DATA PROVIDED

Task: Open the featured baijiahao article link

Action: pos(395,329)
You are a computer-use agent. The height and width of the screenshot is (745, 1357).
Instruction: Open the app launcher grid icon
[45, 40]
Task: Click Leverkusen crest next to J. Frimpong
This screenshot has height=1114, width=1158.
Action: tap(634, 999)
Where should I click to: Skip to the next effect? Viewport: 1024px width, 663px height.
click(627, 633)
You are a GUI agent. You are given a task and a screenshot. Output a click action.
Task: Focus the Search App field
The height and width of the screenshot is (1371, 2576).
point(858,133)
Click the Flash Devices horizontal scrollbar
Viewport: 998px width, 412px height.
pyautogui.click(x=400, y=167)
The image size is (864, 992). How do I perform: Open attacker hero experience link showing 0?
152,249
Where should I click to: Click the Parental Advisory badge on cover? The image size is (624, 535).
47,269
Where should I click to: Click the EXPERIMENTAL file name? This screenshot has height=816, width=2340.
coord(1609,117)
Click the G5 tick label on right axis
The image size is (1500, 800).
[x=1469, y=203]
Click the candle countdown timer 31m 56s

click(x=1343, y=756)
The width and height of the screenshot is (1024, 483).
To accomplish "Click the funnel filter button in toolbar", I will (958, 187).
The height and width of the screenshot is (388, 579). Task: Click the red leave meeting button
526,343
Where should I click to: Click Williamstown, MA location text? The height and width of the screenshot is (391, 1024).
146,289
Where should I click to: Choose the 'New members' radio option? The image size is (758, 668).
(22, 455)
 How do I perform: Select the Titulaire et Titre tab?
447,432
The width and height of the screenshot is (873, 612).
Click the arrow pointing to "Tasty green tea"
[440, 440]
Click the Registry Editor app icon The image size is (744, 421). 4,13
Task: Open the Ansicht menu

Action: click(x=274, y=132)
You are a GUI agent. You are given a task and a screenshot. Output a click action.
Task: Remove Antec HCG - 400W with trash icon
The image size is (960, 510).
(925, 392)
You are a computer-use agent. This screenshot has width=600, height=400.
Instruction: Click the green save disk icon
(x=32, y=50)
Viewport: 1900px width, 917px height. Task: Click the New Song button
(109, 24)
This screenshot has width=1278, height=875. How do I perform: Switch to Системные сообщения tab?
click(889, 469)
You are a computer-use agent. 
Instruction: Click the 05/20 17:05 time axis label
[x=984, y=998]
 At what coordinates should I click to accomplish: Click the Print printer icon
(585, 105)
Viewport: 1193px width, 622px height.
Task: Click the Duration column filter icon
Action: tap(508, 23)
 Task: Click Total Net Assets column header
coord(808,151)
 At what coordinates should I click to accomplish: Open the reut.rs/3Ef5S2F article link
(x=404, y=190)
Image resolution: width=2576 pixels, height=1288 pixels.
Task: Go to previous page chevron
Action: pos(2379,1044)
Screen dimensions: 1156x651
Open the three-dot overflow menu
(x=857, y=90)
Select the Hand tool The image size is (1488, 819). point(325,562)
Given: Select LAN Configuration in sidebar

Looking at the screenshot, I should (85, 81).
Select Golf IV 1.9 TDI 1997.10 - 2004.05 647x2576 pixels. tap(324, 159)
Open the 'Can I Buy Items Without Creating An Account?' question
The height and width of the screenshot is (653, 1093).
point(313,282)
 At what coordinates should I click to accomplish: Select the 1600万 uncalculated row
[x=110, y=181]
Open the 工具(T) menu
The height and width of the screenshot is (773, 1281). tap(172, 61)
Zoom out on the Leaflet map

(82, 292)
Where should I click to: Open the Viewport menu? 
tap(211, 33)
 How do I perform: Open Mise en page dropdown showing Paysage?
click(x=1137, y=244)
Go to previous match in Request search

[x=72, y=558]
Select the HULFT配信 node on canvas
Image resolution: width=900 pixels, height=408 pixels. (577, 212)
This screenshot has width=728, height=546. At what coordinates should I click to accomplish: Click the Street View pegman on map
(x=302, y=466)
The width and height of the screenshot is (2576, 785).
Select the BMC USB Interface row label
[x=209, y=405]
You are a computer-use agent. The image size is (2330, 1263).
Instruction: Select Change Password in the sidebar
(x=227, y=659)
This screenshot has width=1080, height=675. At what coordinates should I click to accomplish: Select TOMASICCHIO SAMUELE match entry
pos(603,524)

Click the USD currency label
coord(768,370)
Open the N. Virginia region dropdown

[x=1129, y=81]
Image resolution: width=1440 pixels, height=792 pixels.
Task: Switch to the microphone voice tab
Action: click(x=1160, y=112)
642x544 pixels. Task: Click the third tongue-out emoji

TO DO
Reply with one number, the count of lines in the preceding listing that hold the string "agent".

OUTPUT BELOW
6